Statistical significance has nothing to do with anything here. If I have one base mining with 28 workers, and one base mining with 24, and the base with 28 workers gets me an extra 20 minerals per minute, I'll take the base mining with 28 minerals. Do you care if 20 minerals is statistically significant? I know I don't. This is a common misapplication of statistical significance; it shouldn't apply here. When we are talking about minerals, we are talking about absolutes.
What's your justification for using a cubic function re: revenue estimation by worker?
Diminishing marginal returns.
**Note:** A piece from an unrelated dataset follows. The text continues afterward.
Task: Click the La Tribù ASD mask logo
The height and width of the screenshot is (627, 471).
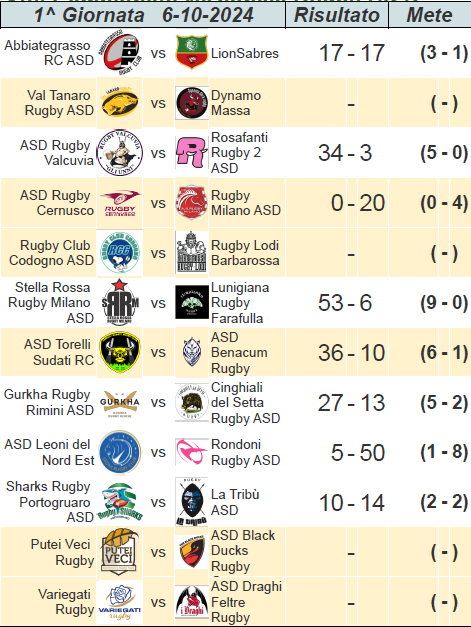Action: coord(192,501)
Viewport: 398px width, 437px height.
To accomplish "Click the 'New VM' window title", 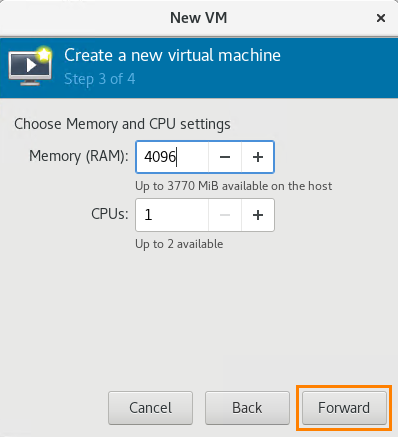I will (199, 18).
It's not a linear function, and the difference between a cubic and a quadratic function to fit the data is almost non-existent.
Btw, the cost is actually wrong it's 50 minerals for the worker +100/8 = 12.5 for the supply. The real cost is 62.5 pr worker.
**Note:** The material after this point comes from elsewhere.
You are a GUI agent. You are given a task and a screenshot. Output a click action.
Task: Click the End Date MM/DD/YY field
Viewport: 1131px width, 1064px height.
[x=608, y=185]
Please explain, I don't understand how you come to this conclusion. I don't even know what your unit of measurement is.
In "craftonomics" this also holds true, as the money spent on a probe could also be spent on something else and maybe that something else would increase your chances of winning more than getting the extra revenue of one drone.
I agree completely. Notice that I never advocate rushing to get 27 workers as soon as possible. I only say that 27 is where you get the highest income per minute. That's all. If at some point your macro slips, and you end up having 400 minerals lying around (as often happens to people) and you have 24 probes on minerals, invest in a few more to get that optimal 27. This would be an example of a very low opportunity cost. But obviously, if you are about to face a large push and need units now, don't pump more probes. That would be a good example of a high opportunity cost.
So if my nat is harassed by mutas and I evacuate the probes to my main, I will get negative income due to oversaturation? Doesn't make much sense to me.
This isn't at all what I'm saying. I'm saying that if you have more than 27 probes on a single base, your INCOME PER MINUTE will start to decrease. So instead of getting, say, 800 minerals per minute with 27 probes, you will be getting maybe 795 per minute with 28. You are still getting positive income, but the rate at which you get it starts to decrease.
Good questions so far guys, keep them coming.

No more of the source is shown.